CHARLESTON, South Carolina (Reuters) - A new mother of twins in Greenville, South Carolina, is the latest victim of a rare and potentially fatal flesh-eating bacterial infection, health officials said on Thursday.

Lana Kuykendall was in critical but stable condition at Greenville Memorial Hospital, hospital spokeswoman Sandy Dees said.

Kuykendall, who gave birth to twins earlier this month at a Georgia hospital, came home to South Carolina and had severe pain in her leg, her husband, Darren Kuykendall, told a local television station. Within 15 minutes of noticing that the painful spot on her leg was spreading, she went to the hospital, he said.

Lana Kuykendall has had several surgeries and has been on a ventilator, Dr. Jerry Gibson, an epidemiologist with the South Carolina Department of Health and Environmental Control, told Reuters on Thursday.

"She has the worst kind of bacterial infection," Gibson said. "It destroys tissues and invades the long membranes. We see four or five cases a year in South Carolina. There's no prevention."

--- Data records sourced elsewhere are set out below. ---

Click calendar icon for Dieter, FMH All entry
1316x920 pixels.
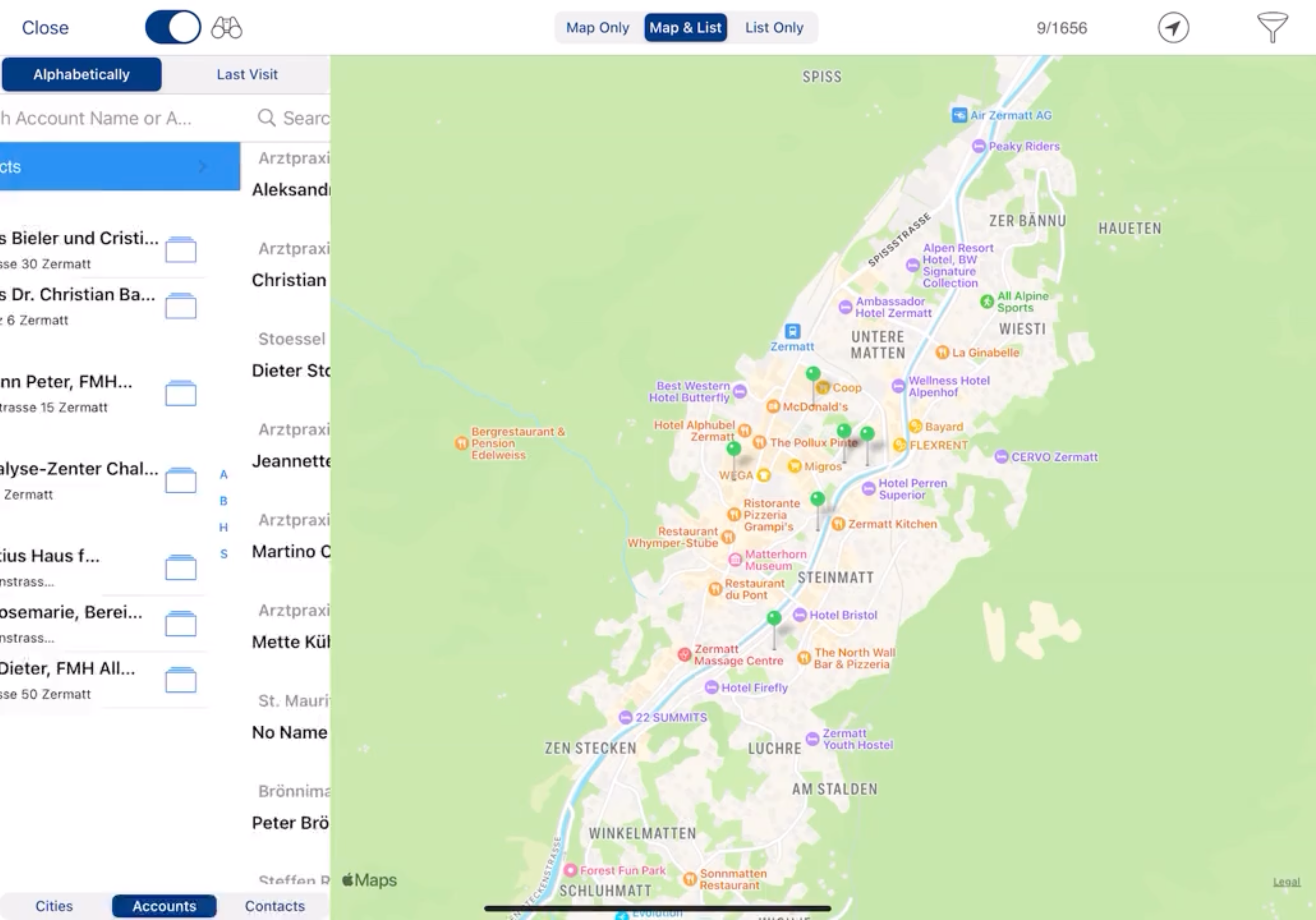coord(181,680)
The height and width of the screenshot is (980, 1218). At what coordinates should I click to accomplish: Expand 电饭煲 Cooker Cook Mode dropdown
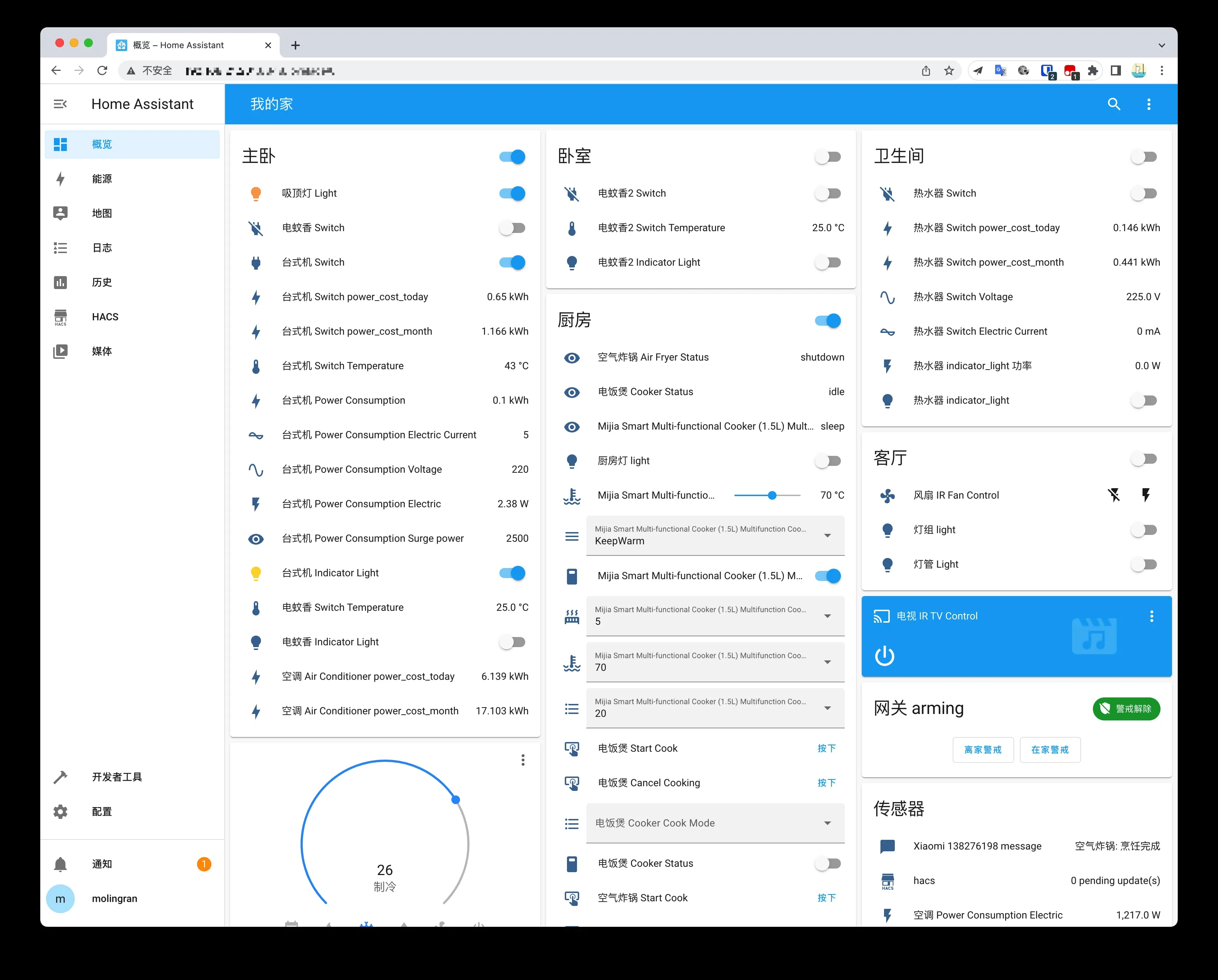pos(715,823)
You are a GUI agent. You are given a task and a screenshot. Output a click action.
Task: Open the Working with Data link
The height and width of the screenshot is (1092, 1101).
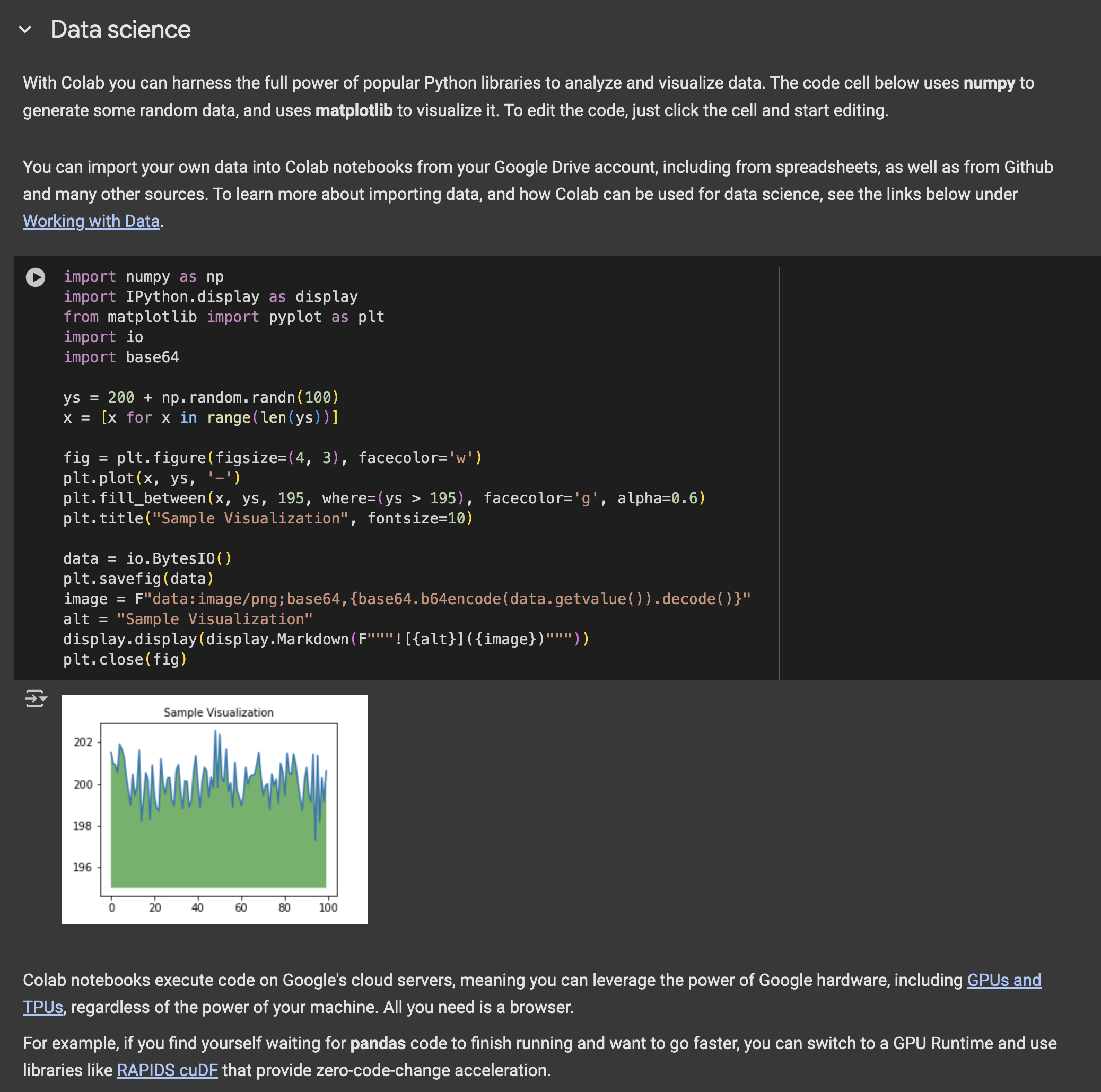click(x=91, y=221)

Two other cases of flesh-eating infections have been reported recently in South Carolina and Georgia but Gibson said, "These cases don't cluster together except randomly."

Kuykendall was diagnosed with necrotizing fasciitis, a flesh-eating infection that can destroy muscles, skin and tissue.

Different bacteria can cause the condition. Gibson said he had not seen Kuykendall's medical chart and did not know what type of bacteria was to blame.

Necrotizing fasciitis can be caused by group-A streptococci or by staphylococci, common bacteria that live on people's skin and in their noses, he said.

"Normally, they do nothing," Gibson said. "Sometimes the group-A strep causes strep throat. Sometimes the staph causes a skin infection. Rarely, people can become infected in a place that's usually sterile - heart, lung, tissue under the skin - and have group-A strep where it shouldn't be.

"This is a condition that scares people," he said. "Patients are usually very normal and then they deteriorate fast. It usually starts at the site of a break in the skin. People may wash it out and it suddenly starts progressing."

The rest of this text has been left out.